Story: Wan Yizhang (Aarif Lee) is a constable and one day he is involved in the hunt of a monster-like fish, which Dragonfly (Ni Ni) manages to capture. Dragonfly erases the constable's memories about the incidence and takes the fish-monster back to her clan. The temporary leader of the Wuyin-Clan (Wu Bai), a clan dedicated to protecting mankind, discovers that there is a dark entity, whose goal it is to destroy the clan. Meanwhile, the fish-monster is actually a trap and discloses the clan's location. While the clan gives up their base of operations, the group's assistant leader Zhuge (Da Peng) is searching for the Wuyin-Clan's new leader. The leader can be recognized by a birthmark on the arm. He finds this person in the young woman Circle (Zhou Dongyu), who is not welcomed very favorably by the clan, because she is naive, childish and shy. Nevertheless, the clan needs a strong leader, as Dragonfly and her men didn't manage to prevent a powerful monster to be reawakened. Only thanks to the policeman Yizhang, who came across the clan once more by accident, did she manage to make it out alive. Yizhang, however, lost an arm and a leg in the fight against the monster. Now, they don't just have to stop the monster, which wants to erase all human beings, but also have to find a powerful weapon, which would give the monster even more power.
Review: It doesn't take long to realize that this is an entertainment flick, whose real stars are the special effects. Unfortunately, the computer generated effects are in fact far from convincing. In the end, "The Thousand Faces of Dunjia" just turns out to be some sort of fantasy hullabaloo, with similarities to today's marvel movie adaptations: aliens, who want to conquer the world, an union of fighters and magically gifted individuals considering themselves some kind of protectors of the earth. Sadly, the movie lacks interesting characters and enough budget to avoid making the epic battle royal look ridiculous. Being easily accessible on Netflix, this flick will most likely make the general public avoid Chinese fantasy movies for the rest of their lives. Connoisseurs of the genre, on the other hand, will get angry about the fact that the wuxia elements fade in the background in favor of deafening explosions etc.
In the world of "The Thousand Faces of Dunjia" aliens have apparently been among us for quite some time. We can notice parallels to "Men in Black" when we see the big fish jumping from rooftop to rooftop, knowing that this is a creature from another world which can disguise itself. But disguising yourself is a daily fare here, anyway. Everything in the world of "Dunjia" can be an illusion. At the beginning, we are told about Qimen and Dunjia, as well. Qimen is the concept of time and Dunjia is a highly complex astrological system, which makes Feng Shui look like drawing with finger paint. The high art behind this doesn't need to concern us, because the movie is just a sequence of different scenes put together randomly. Responsible for the direction is no one else but Tsui Hark, yet he proved with "The Flying Swords of Dragon Gate" that he, as well, can fall victim to the brightly colored fantasy idiocy, which makes the cash register ring in China.

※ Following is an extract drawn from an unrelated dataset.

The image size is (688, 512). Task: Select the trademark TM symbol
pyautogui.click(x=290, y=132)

However, there are some elements that are reminiscent of wuxia flicks and the world of jianghu. For instance, the different clans, which are in conflict and each develop a different magical fighting style, or characters that suddenly develop magical skills. The story is divided in chapters but not in a way that would suggest a real cut in the plot. Instead, there are constant cuts in the story. Why the heroes are on their way to location x or have to deal with person y, nobody knows. Where the weapon "Destroyer of Worlds" comes from or what role other seemingly important plot details play in the big picture remains a mystery, as well. The villain (actually, there are two of them) doesn't have any sort of characteristics, which basically fits because he is generated on the computer, anyway. At least, it is clear who our heroes need to defeat.

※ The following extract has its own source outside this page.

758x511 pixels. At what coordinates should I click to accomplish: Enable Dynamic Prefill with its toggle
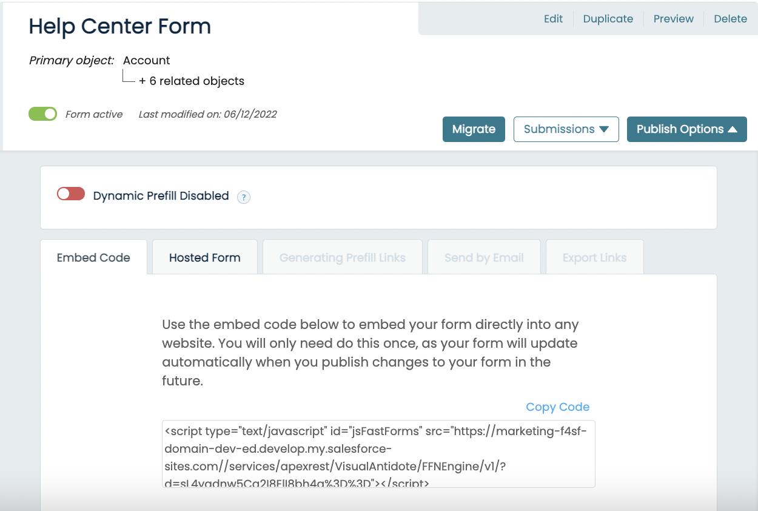71,194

But let's be honest: We can excuse a weak storyline with American superhero movies (and "The Thousand Faces of Dunjia" is not any different from those, except that it takes place in ancient China), but then the characters need to win us over and have some sort of peculiarities. But unfortunately, there is no time to explore these oddities. The fast pace, the action sequences and the rather unsuccessful slapstick constantly demand a change in focus. Ni Ni ("Wu Kong") is the real heroine here, but then there is also Da Peng as a doctor, who is actually supposed to play a big role in the Wuyin organization, but disappears in the background for far too often and remains a shallow character. The two characters form a love triangle with Circle, but what exactly this has to do in the movie - which is already bursting with characters and side plots, anyway - nobody really knows. But it would also be wrong to say that the characters don't manage to win us over at all. There are some dramatic scenes, which are almost fairly effective.
Moreover, it would have been easy to change the focus of the plot completely to Aarif Lee's ("Kung Fu Yoga") character. But in the end, there is no real focus in the movie. The action sequences are not really satisfactory because the cheap CGI-effects constantly get in the way. And when our heroes all get some special powers in the end and are able to fly in the sky just like that, but instead we get a computer-generated creature fighting against two other ones, we ask ourselves what all of this is about. There just is no motivated plot line in this story. Director Yuen Woo-Ping, of all people, sold out to commercial Mainland cinema, but he already had to take some criticism for "Crouching Tiger, Hidden Dragon: Sword of Destiny". Nevertheless, the wuxia moments still carry his handwriting and this made us hope that in the end, we maybe will still get a decent movie. The result is just forgettable, though.